Yesterday was a very interesting day for me.
I say interesting because I was looking at different examples of Mind Mapping and how it can be used.
In the morning I spoke to a gathering of recruitment business owners in London.
These people were successful business people running recruitment businesses who had gathered together to find out new ideas and fresh thinking to inject into their professional lives.
In the afternoon, after a hectic cab ride across town and a high speed train cross country I found myself talking to 60 students for a couple of hours at the University of West of England in Bristol.
Two very different audiences but strangely enough the content for both sessions was pretty much the same. The only differences were one of delivery style and context.
In both sessions I shared, amongst other things, the background, how to, application and examples of Mind Mapping.
Many have dismissed Mind Maps as a purely learning device “good for taking notes” but those with that mis-understanding about this remarkable tool have really missed the point.
So how can the same device serve the purposes of two very different audiences?
Well that is like saying “how can both groups benefit from being able to write”!

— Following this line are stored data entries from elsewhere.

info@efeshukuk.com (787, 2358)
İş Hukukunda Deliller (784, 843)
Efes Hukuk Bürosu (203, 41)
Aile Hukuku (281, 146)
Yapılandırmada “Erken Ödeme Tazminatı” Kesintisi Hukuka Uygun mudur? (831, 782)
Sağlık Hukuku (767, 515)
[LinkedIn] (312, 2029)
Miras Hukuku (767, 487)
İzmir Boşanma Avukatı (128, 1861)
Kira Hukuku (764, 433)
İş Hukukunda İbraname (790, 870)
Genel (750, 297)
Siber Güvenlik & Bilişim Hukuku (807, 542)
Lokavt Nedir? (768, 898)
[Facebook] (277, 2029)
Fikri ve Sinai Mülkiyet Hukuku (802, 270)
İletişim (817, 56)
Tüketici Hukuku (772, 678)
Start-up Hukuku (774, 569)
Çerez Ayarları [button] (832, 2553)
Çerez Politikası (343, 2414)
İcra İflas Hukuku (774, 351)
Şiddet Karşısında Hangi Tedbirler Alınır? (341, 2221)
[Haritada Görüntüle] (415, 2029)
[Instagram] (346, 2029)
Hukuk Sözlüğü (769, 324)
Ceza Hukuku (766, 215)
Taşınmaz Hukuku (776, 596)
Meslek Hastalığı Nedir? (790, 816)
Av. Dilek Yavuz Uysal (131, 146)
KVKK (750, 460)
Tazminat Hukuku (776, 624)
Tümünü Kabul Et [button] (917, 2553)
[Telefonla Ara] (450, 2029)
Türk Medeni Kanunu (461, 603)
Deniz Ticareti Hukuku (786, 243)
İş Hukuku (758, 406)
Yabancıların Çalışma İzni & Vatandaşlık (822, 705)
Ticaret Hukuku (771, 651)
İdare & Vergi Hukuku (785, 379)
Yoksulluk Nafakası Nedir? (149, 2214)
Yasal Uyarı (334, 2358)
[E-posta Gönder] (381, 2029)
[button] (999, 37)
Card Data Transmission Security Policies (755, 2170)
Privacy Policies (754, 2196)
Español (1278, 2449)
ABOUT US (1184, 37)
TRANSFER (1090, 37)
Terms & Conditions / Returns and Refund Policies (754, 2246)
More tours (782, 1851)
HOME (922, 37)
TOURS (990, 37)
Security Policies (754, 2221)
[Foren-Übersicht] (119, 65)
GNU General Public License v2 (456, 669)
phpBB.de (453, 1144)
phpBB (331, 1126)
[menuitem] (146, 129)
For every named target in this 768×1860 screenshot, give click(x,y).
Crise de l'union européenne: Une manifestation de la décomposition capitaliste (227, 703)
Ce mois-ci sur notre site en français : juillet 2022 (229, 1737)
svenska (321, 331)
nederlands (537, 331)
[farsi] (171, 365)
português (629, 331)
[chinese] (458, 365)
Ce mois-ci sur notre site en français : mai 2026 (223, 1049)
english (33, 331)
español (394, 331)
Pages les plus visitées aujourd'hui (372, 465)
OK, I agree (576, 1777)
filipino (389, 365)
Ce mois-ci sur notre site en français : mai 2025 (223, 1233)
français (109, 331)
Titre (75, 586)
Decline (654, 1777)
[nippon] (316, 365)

The key thing is that the Mind Mapping tool is a thinking system that benefits the user when they are required to think and organise those thoughts, regardless of what they are doing.
So for instance examples of Mind Mapping in a business context would be to use them for things like:
- Planning and organisation
- Problem solving
- Brainstorming and creativity
- Generating reports and other written documentation
- Taking notes (in meetings)
- Organising new information
- Analysing complex issues
But if we look at examples of Mind Mapping in an educational context we get pretty much the same list.
Mind Maps For Students
Just like in business, today’s student has to plan and organise themselves. They have to solve problems, brainstorm and be creative.
They must communicate their ideas and give presentations, or generate reports and other written pieces of work. They take lots of notes and must organise and analyse issues.
There are other things that students must do too (like be grumpy from the ages of 13-17, think any move on the family wedding dance floor is tantamount to a deliberate cause for embarrassment and restrict communication with parents to grunts of one syllable or less ) but essentially Mind Maps can help in all of them where thinking is concerned.
There are many different examples of Mind Mapping applications and the really interesting thing is that it can be applied in pretty much any industry and profession. Mind Maps need not facilitate only one sector, rather, it can be used any way the user would like to use it.
The reason is that the majority of thinking processes are common across these divides and the Mind Map mirrors the way the brain functions in its use of colour, its organisational structure and associative relationships making it universally beneficial.
Fortunately for me today both groups were both open minded and willing to explore the possibilities that Mind Mapping offers them and judging from the great response I got from both audiences, they were delighted they did.